_Exercise brief:_ Copy the rows verbatim, starting at the line that contains "Open the help question mark icon" and ending after the line that contains "I will pos(68,108).".

Target pointing data
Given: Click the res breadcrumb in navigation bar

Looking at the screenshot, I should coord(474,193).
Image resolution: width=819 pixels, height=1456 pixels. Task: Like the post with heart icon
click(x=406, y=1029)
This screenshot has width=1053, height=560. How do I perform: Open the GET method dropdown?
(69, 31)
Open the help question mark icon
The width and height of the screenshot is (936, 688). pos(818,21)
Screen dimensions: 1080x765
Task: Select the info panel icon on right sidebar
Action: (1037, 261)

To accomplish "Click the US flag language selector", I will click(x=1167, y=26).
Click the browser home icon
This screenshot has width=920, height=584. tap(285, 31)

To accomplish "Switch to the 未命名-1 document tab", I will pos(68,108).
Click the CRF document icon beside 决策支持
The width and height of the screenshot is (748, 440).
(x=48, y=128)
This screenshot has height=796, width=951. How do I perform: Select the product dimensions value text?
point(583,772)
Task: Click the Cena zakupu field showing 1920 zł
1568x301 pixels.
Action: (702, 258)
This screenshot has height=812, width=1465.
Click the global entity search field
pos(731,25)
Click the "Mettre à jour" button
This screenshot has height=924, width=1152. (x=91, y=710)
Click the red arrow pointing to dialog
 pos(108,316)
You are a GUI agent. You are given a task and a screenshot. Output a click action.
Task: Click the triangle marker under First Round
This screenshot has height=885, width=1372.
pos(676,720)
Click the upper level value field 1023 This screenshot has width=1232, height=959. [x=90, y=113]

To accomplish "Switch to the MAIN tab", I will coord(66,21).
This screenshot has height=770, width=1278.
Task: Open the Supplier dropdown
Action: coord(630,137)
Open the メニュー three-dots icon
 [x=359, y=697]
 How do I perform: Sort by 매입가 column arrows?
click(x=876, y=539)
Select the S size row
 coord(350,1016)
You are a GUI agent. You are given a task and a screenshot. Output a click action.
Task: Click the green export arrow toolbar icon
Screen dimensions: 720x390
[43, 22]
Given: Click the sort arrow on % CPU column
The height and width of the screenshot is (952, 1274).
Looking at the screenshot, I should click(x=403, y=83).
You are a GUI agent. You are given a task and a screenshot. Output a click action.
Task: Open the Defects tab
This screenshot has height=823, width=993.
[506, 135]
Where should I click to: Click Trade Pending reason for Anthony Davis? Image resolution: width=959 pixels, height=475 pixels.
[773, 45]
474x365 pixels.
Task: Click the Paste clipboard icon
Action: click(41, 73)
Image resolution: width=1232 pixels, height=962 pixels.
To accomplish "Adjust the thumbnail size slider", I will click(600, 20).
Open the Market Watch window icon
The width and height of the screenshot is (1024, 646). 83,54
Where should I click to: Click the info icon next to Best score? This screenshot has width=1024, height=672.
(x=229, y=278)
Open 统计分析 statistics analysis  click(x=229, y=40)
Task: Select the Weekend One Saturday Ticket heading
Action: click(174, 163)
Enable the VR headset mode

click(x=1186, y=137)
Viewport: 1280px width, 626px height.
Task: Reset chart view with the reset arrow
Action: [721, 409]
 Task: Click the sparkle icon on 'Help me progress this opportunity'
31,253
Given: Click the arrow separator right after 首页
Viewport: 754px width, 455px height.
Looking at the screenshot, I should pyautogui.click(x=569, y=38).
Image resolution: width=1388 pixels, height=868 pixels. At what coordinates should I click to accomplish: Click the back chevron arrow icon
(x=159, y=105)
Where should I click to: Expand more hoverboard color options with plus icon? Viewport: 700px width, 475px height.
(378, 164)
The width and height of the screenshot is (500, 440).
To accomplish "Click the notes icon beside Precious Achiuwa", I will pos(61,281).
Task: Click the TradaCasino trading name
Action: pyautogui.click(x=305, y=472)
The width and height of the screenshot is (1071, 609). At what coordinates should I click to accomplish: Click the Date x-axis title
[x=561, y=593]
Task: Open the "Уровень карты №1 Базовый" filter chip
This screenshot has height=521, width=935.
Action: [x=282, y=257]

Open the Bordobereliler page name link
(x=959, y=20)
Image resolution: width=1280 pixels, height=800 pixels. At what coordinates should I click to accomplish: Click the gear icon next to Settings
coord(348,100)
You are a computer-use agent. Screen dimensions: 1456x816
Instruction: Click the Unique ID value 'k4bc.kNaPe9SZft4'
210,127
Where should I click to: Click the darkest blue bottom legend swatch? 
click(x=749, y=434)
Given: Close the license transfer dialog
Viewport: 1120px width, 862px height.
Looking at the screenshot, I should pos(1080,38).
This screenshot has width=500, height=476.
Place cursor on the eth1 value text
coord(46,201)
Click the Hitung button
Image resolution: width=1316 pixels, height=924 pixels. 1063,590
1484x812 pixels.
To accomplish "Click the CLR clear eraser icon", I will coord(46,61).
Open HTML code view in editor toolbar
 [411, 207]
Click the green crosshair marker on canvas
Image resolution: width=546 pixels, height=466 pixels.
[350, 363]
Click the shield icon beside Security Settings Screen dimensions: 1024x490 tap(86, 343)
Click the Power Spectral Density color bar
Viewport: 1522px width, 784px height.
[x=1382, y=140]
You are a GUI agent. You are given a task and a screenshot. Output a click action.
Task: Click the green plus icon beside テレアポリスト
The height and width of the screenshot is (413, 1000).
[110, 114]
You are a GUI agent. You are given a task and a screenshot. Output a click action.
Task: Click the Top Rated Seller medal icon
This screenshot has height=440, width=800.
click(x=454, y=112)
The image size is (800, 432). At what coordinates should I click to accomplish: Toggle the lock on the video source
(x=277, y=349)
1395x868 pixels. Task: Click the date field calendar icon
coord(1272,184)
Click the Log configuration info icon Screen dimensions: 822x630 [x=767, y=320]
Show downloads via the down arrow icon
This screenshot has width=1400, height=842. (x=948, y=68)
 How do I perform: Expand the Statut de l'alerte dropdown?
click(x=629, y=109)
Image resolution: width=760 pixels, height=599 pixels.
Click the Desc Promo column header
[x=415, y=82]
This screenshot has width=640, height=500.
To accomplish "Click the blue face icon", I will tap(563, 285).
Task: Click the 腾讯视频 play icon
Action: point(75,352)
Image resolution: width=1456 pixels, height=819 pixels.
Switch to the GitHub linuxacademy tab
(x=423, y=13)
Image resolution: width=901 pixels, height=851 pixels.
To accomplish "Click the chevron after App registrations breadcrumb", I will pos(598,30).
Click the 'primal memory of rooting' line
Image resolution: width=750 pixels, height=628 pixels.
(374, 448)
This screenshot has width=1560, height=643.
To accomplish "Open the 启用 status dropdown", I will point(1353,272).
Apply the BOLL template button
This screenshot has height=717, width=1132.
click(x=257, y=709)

_Response to the task:_
Open the help question mark icon
The width and height of the screenshot is (936, 688). pos(818,21)
Screen dimensions: 1080x765
Task: Select the info panel icon on right sidebar
Action: (1037, 261)

To accomplish "Click the US flag language selector", I will click(x=1167, y=26).
Click the browser home icon
This screenshot has width=920, height=584. tap(285, 31)

To accomplish "Switch to the 未命名-1 document tab", I will pos(68,108).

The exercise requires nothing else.